According to the United States Geological Survey, the blast created seismic waves equivalent to that of a 3.3 earthquake.
On Tuesday, an explosion rocked the Lebanese capital of Beirut. Video footage captured by civilians showed a cloud of smoke hovering over the city’s port before a second blast sent a mushroom cloud that enveloped a chunk of the city into the sky. Lebanon’s director of the general security directorate linked the fire to nearly 2700 tons of confiscated ammonium nitrate that were stored at the industrial port’s warehouse for six years after they were seized from a vessel sailing from Georgia to Mozambique in 2013.
The blast left behind destruction and devastation in its wake, damaging buildings across the city and sending vehicles flying. At press time, Lebanon’s Minister of Health, Hamad Hassan, reported 100 deaths and over 4000 injuries. The death toll is likely to increase as reports continue to come in from across the city as first-responders continue their search for missing people.
“This is a national disaster,” Prime Minister Hassan Diab said in a televised speech to the nation. “What happened today will not fly by without accountability. All those responsible for this catastrophe will pay the price.” Diab declared Wednesday a national day of mourning.
In response to the devastation, the Lebanese Red Cross says it dispatched 75 of its ambulances and 375 EMTs, calling in teams from North and South Lebanon and Bekka. It later announced that its 140 line was overwhelmed with thousands of callers and urged people to call “only for critical and severe cases.” Because it could not reach all of the injured in their homes, the Red Cross also set up first aid stations across the city. They also called on people to donate blood.

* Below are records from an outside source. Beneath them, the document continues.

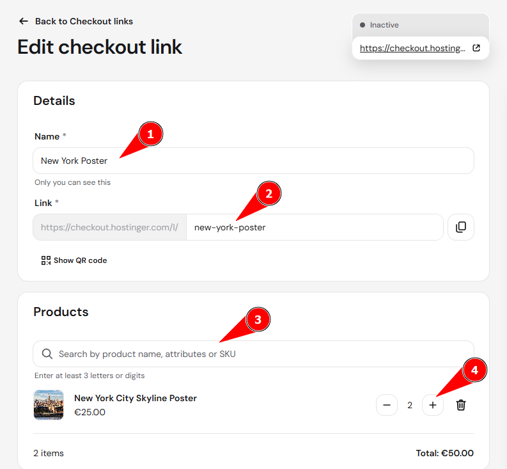Decrease poster quantity with minus button
Image resolution: width=507 pixels, height=469 pixels.
387,405
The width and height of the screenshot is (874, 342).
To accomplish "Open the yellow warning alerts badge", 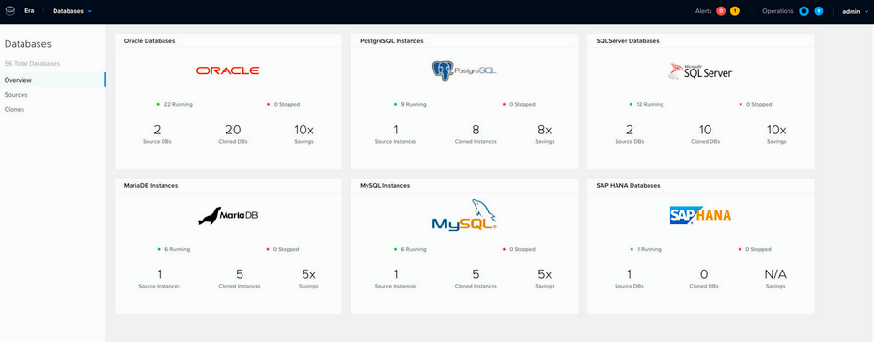I will [735, 11].
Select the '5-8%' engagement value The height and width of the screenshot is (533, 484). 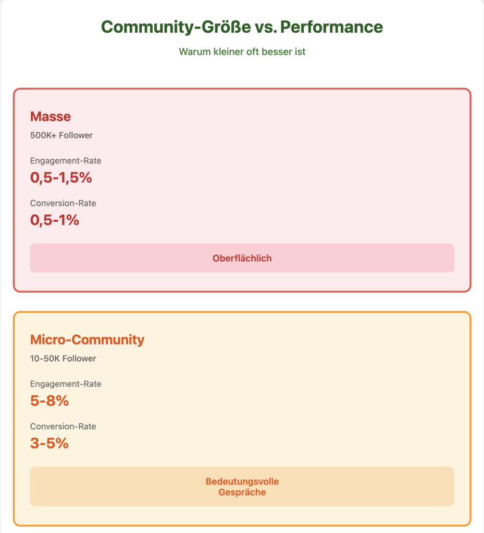click(x=49, y=401)
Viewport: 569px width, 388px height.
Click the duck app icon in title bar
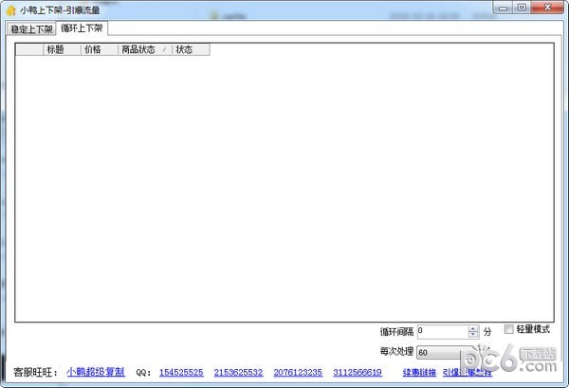[10, 9]
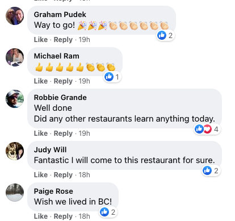Viewport: 235px width, 221px height.
Task: Open Michael Ram's profile picture
Action: click(15, 57)
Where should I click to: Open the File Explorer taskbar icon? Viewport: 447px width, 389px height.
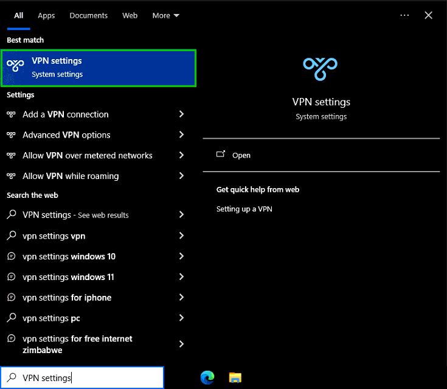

In doing so, the Red Cross hopes to relieve some of the stress placed on hospitals, which are reportedly so overwhelmed that they are turning away injured people. The director of Beirut’s Lebanese American University Medical Center – Rizk Hospital told state media that the hospital did not have enough beds to treat all 400 people injured by the explosion. To worsen matters, hospitals were already at capacity prior to the blast due to the COVID-19 pandemic.